England v Italy Preview
Passion, passion, pride, passion, pride and uvver fings. And pride. With passion. An unbeatable combination, if ever there was a merging of different parts or qualities in which the component elements are individually distinct, that cannot be defeated or bettered in a contest or commercial market.
An unbeatable combination in a test of passion, passion, pride, passion, pride and uvver fings and pride with passion, perhaps; but in a test of skill, not so much. More usually, the England football team finds itself getting garrotted. Or it used to find itself getting garrotted, in the Old Days and in the Old Country, when men were men and killed each other properly, after giving them a chance to make their peace; killed each other with dignity, the right way. But now, they use guns, and not even Berettas either. Mamma Mia, and other exclamations in foreign.
Just as it’s impossible to have a European Championship that doesn’t feature at least one Group of Death (to the Jews), so too is it impossible not to have four quarter-finals each of them a cliché derby. One land mass containing residents either born on it or arrived to it against a second land mass containing residents born on it or arrived to it, chasing a sponsored orb around? Fuggedaboutit.
Yes, England versus Italy, Kray versus Corleone, Bullingdon versus Berlusconi, recession versus recessione, lionheart versus centurion, mass murderers versus mass murderers: a fixture to set racing the pulses of all whose pulses race whilst spouting such sentiment in public. But of course, it’s not really about the football at all, it’s about supporting the boys. Our boys. The three lions. Brave St George. And in this regard, the Italians face certain defeat, humiliated by the magnificence of England’s very own very courageous intrepid warriors. Look at the fancy dress! That’s what we’re about, and what are they about? Not a single manjack dressed as Garibaldi, no one even eating garibaldis. Imagine! The shame! And that’s not all! Not a single mandolin, castanet and organetto band, not one! How could the players, the Azzurri, possibly be expected to perform in such oppressive circumstances? How?

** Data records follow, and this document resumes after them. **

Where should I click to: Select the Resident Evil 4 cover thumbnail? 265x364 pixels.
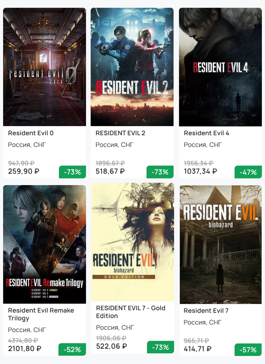coord(220,67)
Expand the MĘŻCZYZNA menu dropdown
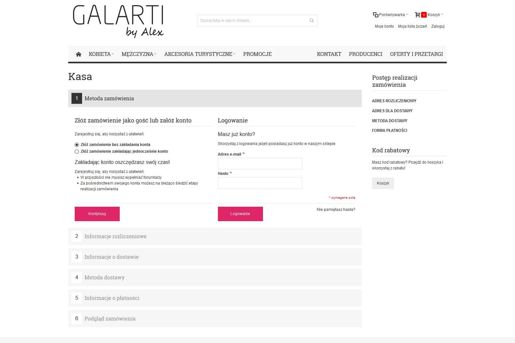 [x=139, y=54]

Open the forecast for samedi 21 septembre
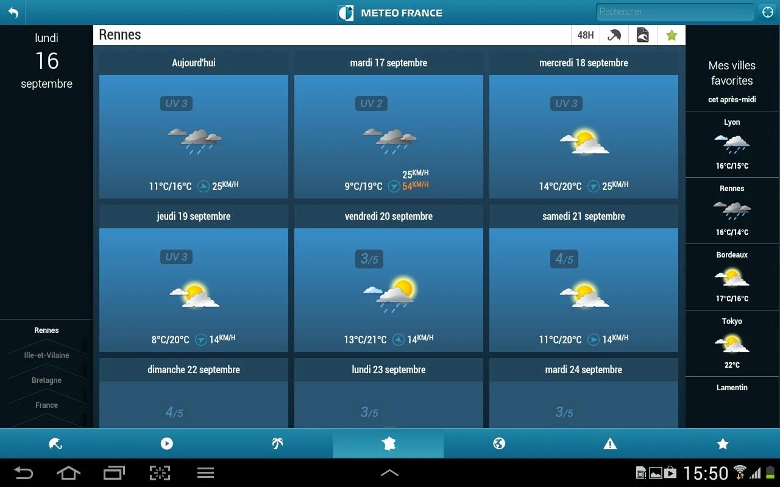pyautogui.click(x=583, y=290)
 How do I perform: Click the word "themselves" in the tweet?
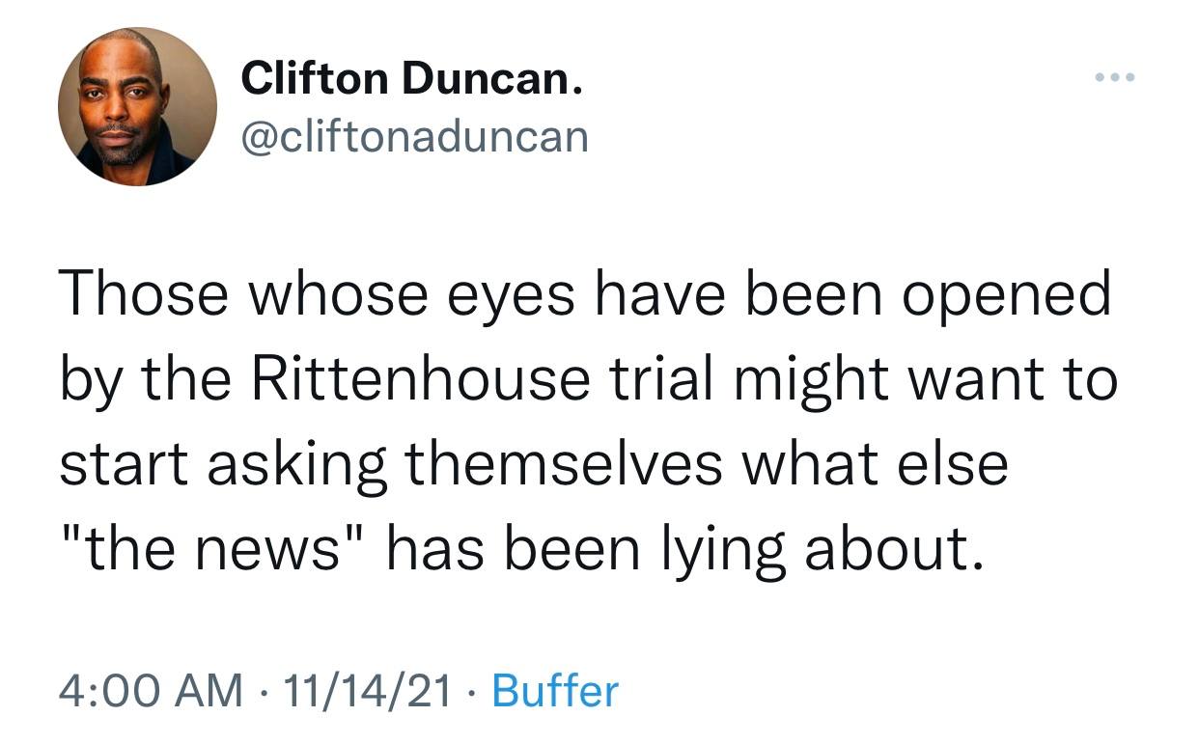[562, 464]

So it was that the game stpetered out into a dull affair, to be known in folklore hereafter as the Currie-Major Cup Match. “Neither Constable nor Titian” intoned a commentator clearly unfamiliar with their shortened forms, of which there was much and many – too much and too many for a family pre-match match report, thus let us speak of them no further.

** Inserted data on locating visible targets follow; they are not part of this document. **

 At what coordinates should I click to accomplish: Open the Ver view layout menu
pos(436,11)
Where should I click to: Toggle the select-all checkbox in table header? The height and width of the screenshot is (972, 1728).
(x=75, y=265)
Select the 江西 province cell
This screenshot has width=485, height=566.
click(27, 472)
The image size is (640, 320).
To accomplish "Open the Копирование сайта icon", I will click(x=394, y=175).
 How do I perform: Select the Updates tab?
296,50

Anyway, the English were honourable, only violently assaulting their opponents in full view of the officials (except for when they didn’t), and the Italians were underhand, only violently assaulting their opponents not in full view of the officials (except for when they didn’t). Thus, after ninety minutes, the score stood level at Nowt-Nulla, as too it did after a further half-hour of battle, war, conflict and confrontation. Sweat was shed, blood was spilled, gob was gobbed, hair was flicked, fingers were waggled and tedium was inflicted, until behold! Penalty kicks!
Shared misfortune shared and memory of pains past relived, eventually one set of eleven had placed a ball into a space eighteen yards away once more than the other, and jubilation was rife. Oh such jubiliation! Who could fail to be jubilant at such a moment of such jubilation (immortalised in a special edition of your Super Soaraway Burning Thing Round Which the World Orbits)? No one, is the answer to that rhetorical question which I’ve just unrhetoricised. Pasta la vista, bambinos!